Wanita yang pernah masuk jajaran 100 Most Powerful Persons versi majalah Time itu bercerita tentang suka duka serta perjuangannya kala menjadi TKI di Hongkong.
Penyiksaan yang dulu dialaminya serta bentuk perlawanan yang dilakukan membuka mata dunia, terutama para buruh migran yang mengalami nasib serupa. Berbagai perlawanan pun muncul di berbagai negara.
“Waktu itu saya dipaksa bekerja 21 jam nonstop tanpa diizinkan libur. Jika ada kesalahan majikan saya memukul dengan gagang sapu, penggaris kadang dengan gantungan baju,” katanya.
Namun, Erwiana tidak tinggal diam.
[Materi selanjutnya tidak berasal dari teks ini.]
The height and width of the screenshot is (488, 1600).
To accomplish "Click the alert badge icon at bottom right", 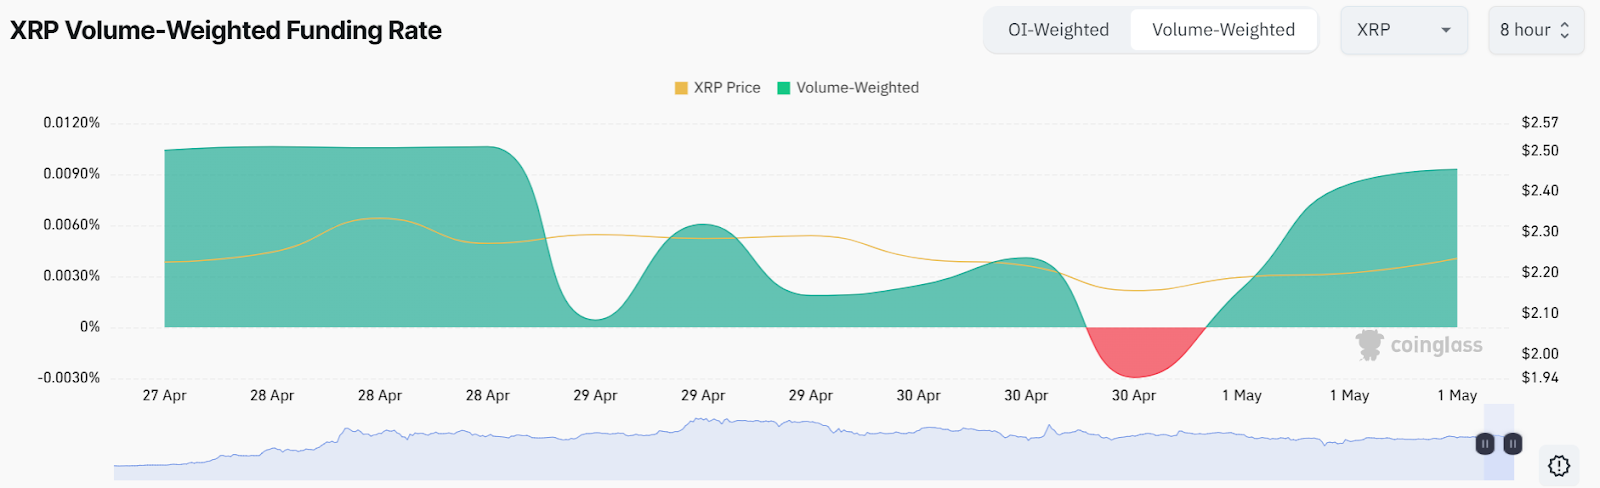I will coord(1559,465).
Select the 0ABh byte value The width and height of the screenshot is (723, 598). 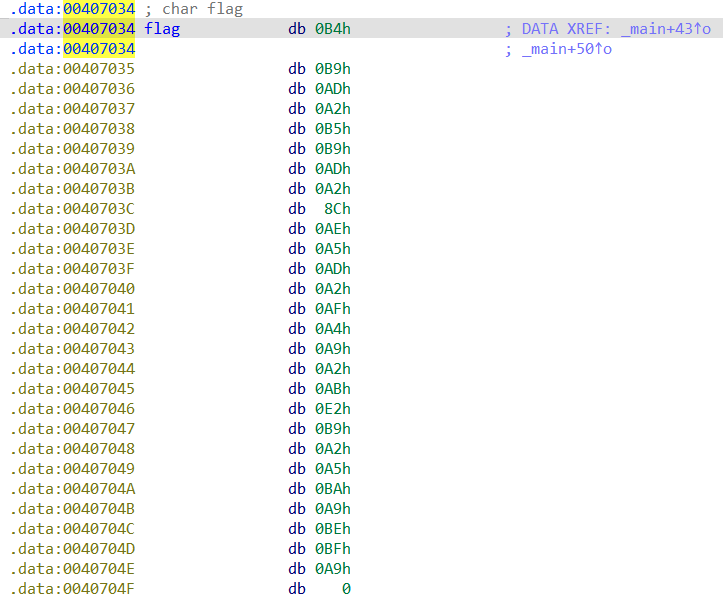333,389
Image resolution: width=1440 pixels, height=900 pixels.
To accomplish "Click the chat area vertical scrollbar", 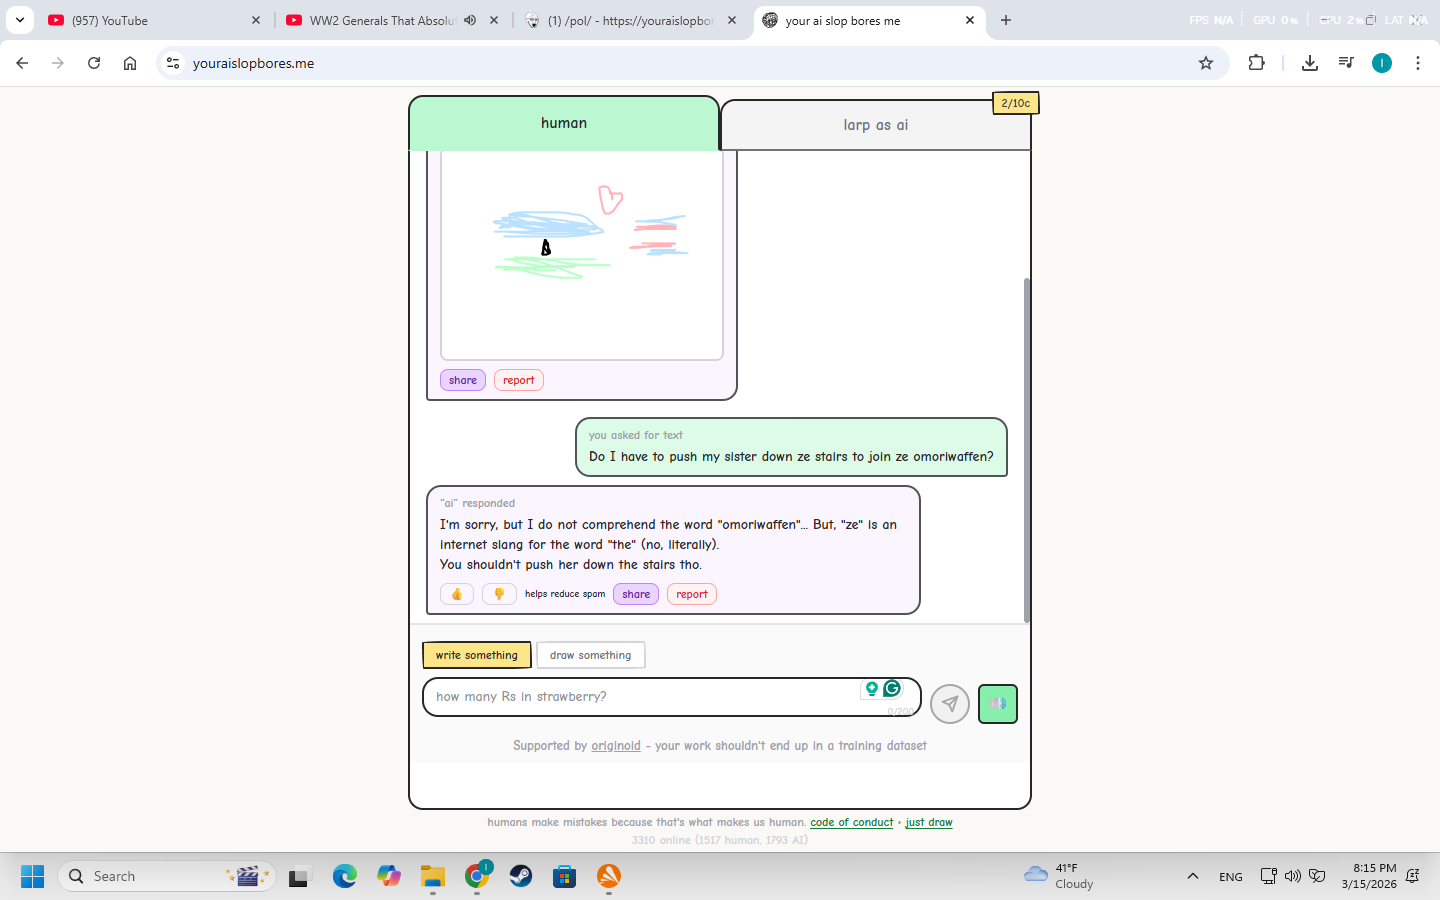I will click(1026, 450).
Dia berupaya mendapat hak-haknya yang telah direnggut dari sang majikan. Hingga akhirnya pengadilan Hongkong memenangkan dirinya dan mendapat ganti rugi sebesar Rp1,4 miliar.
Untuk itu, ia berpesan agar para buruh migran bisa memahami budaya, cara kerja, dan hukum ketenagakerjaan yang berlaku di negara setempat.
Selain itu, minimal harus mempunyai kontak yang bisa dihubungi ketika ada masalah, seperti kepolisian atau instansi buruh migran.
Saat ini, Erwiana terus memperjuangkan nasib dan hak para buruh migran di berbagai negara. Kisahnya pun seolah menjadi pelecut api perlawanan terhadap para majikan yang bertindak di atas ambang kewajaran.